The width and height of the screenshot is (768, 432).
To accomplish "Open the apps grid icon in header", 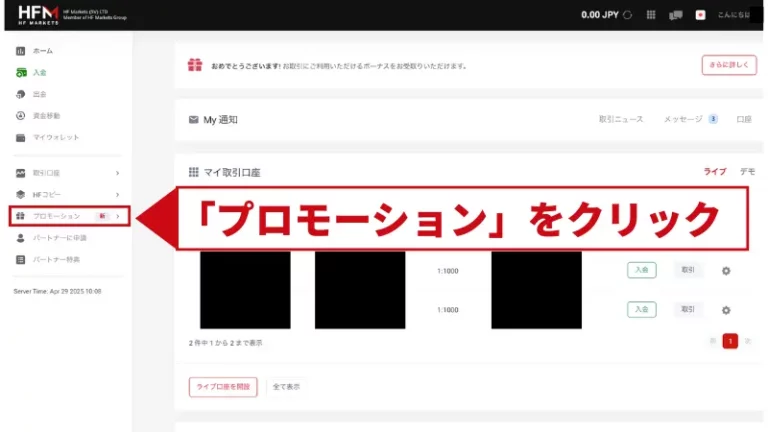I will (651, 15).
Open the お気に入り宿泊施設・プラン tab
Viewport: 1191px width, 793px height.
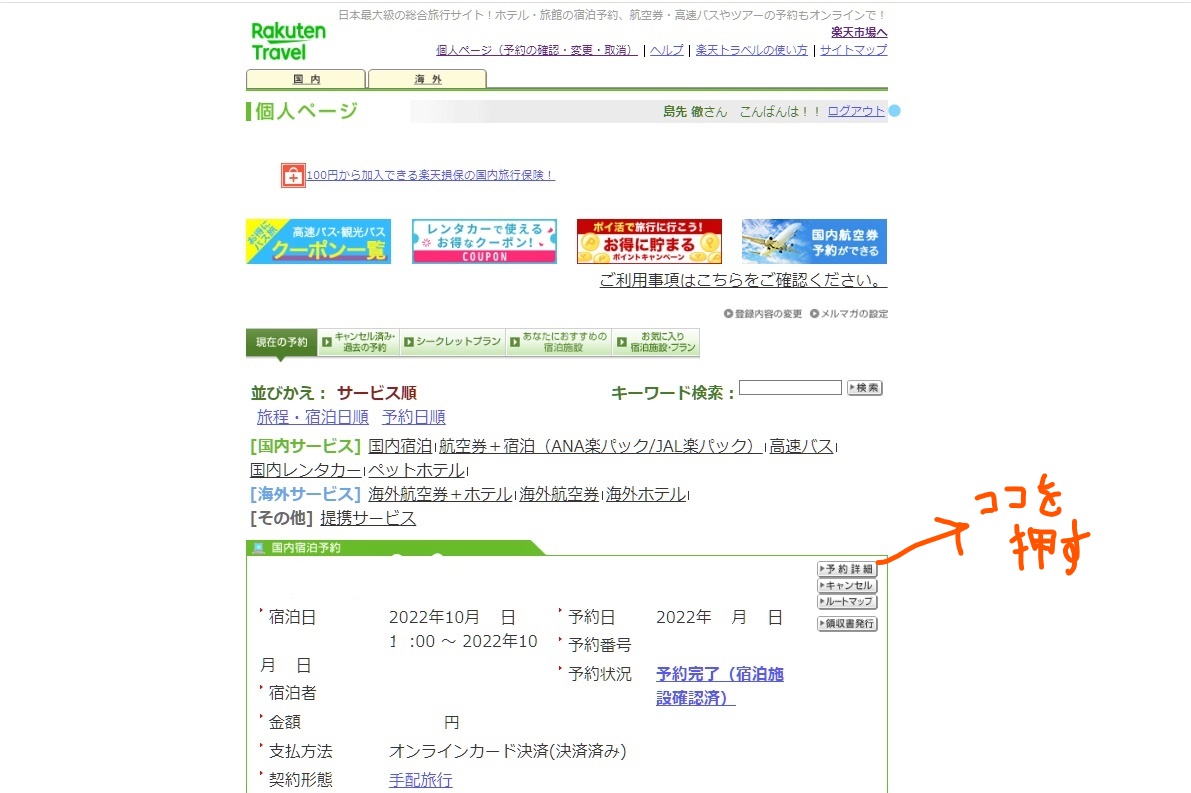pos(656,341)
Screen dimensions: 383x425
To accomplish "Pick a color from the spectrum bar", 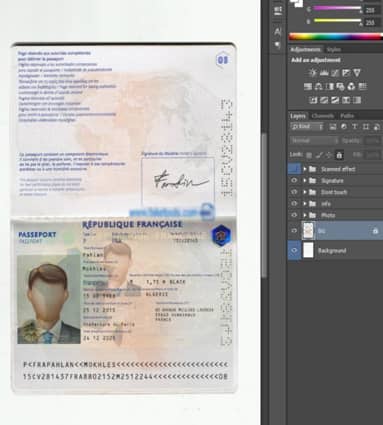I will coord(336,37).
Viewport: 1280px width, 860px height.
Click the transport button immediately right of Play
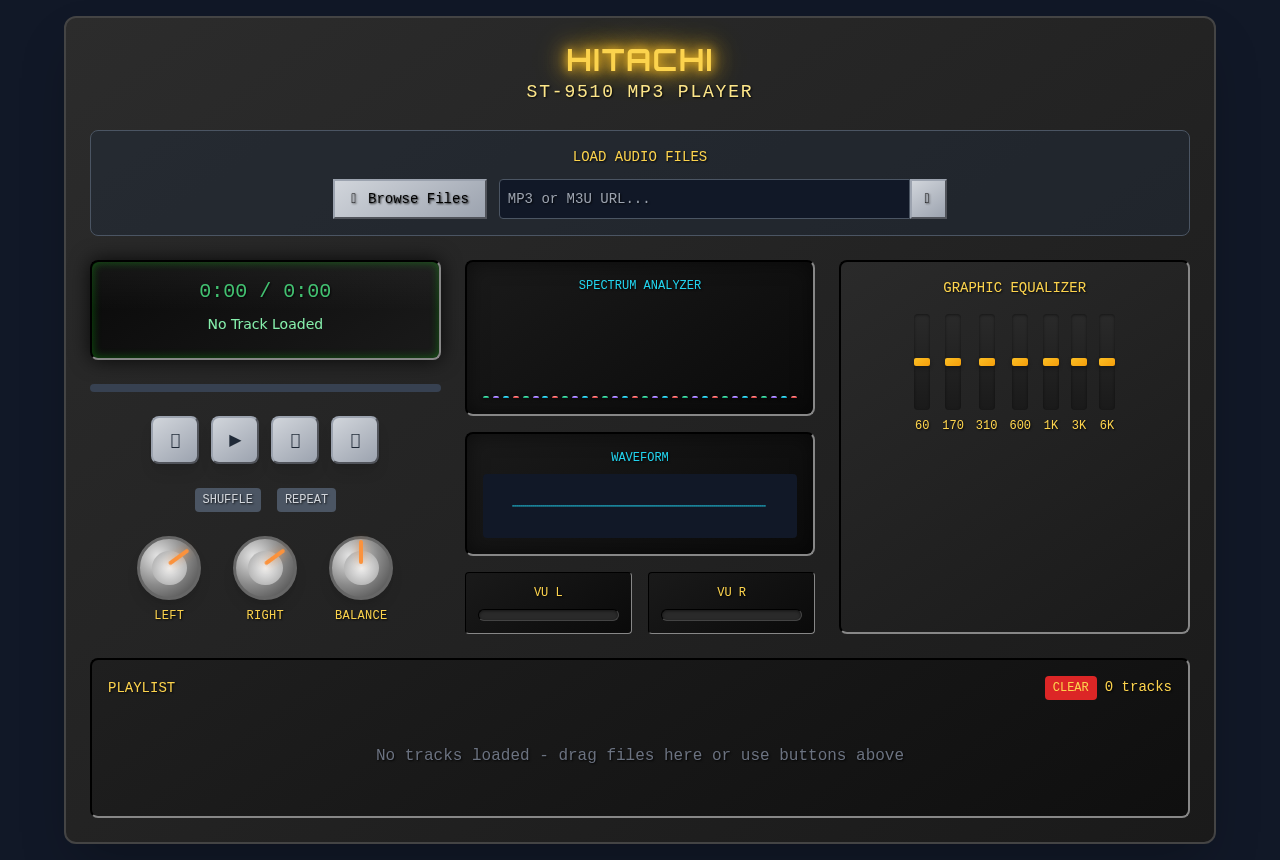(x=295, y=440)
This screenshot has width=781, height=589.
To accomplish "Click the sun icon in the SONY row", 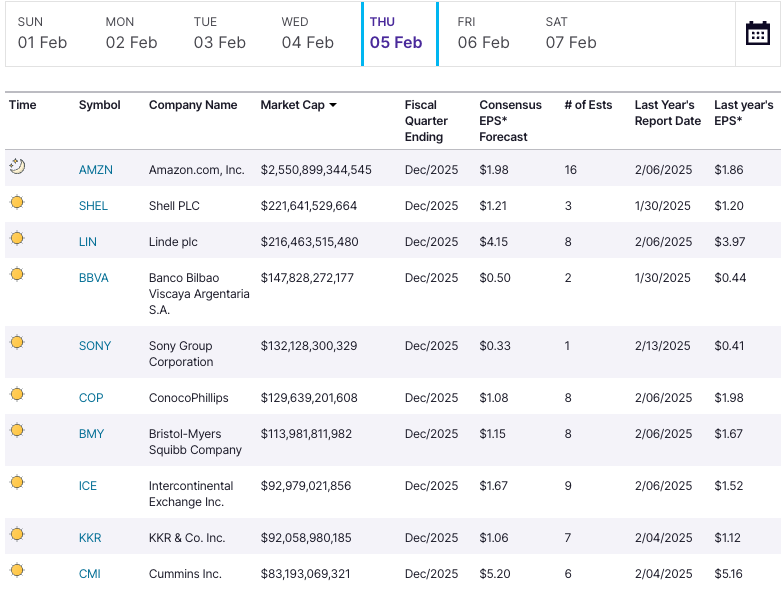I will click(x=17, y=343).
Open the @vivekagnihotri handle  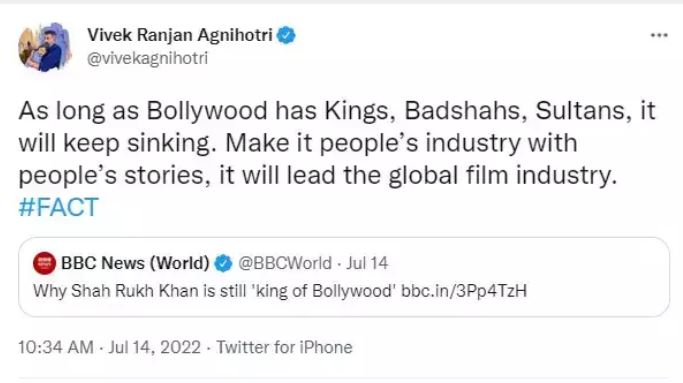point(147,58)
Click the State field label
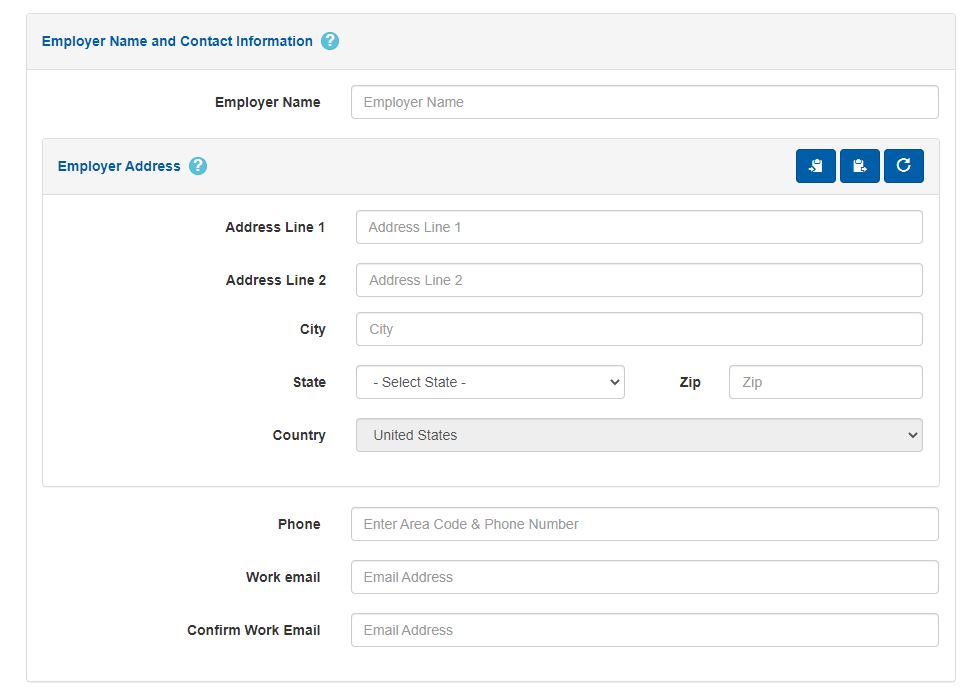The image size is (964, 690). (x=309, y=382)
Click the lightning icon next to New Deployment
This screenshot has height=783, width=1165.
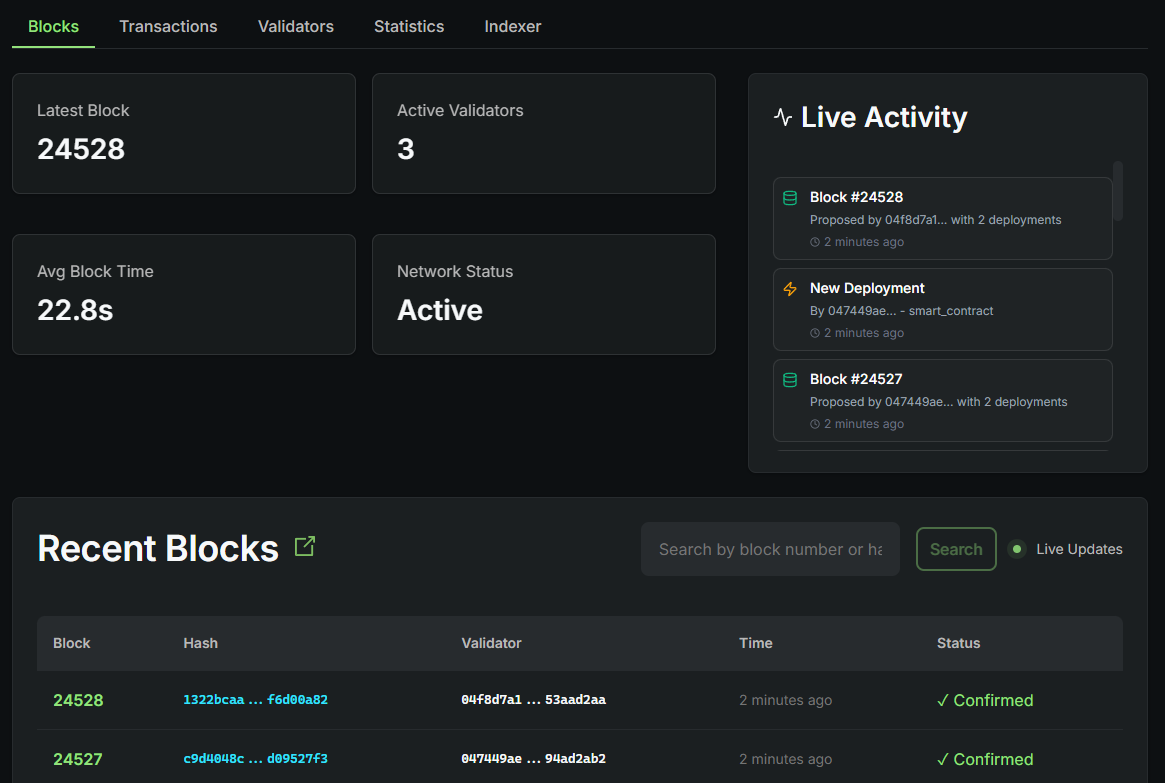(x=789, y=287)
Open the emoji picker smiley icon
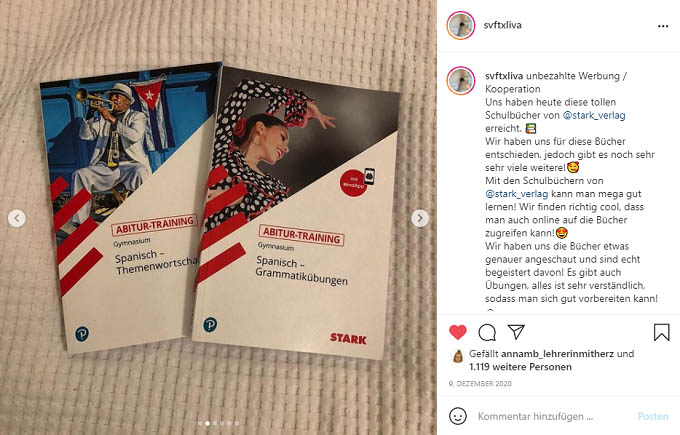680x435 pixels. tap(458, 416)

What to produce: Which lines run from the one containing "Click the State field label" to the end of the data above? Set down those lines exactly, and only those, without any pictures.

Solved problem:
Click the State field label
The image size is (964, 690). (x=309, y=382)
Click the lightning icon next to New Deployment
This screenshot has height=783, width=1165.
(x=789, y=287)
Open the emoji picker smiley icon
680x435 pixels. tap(458, 416)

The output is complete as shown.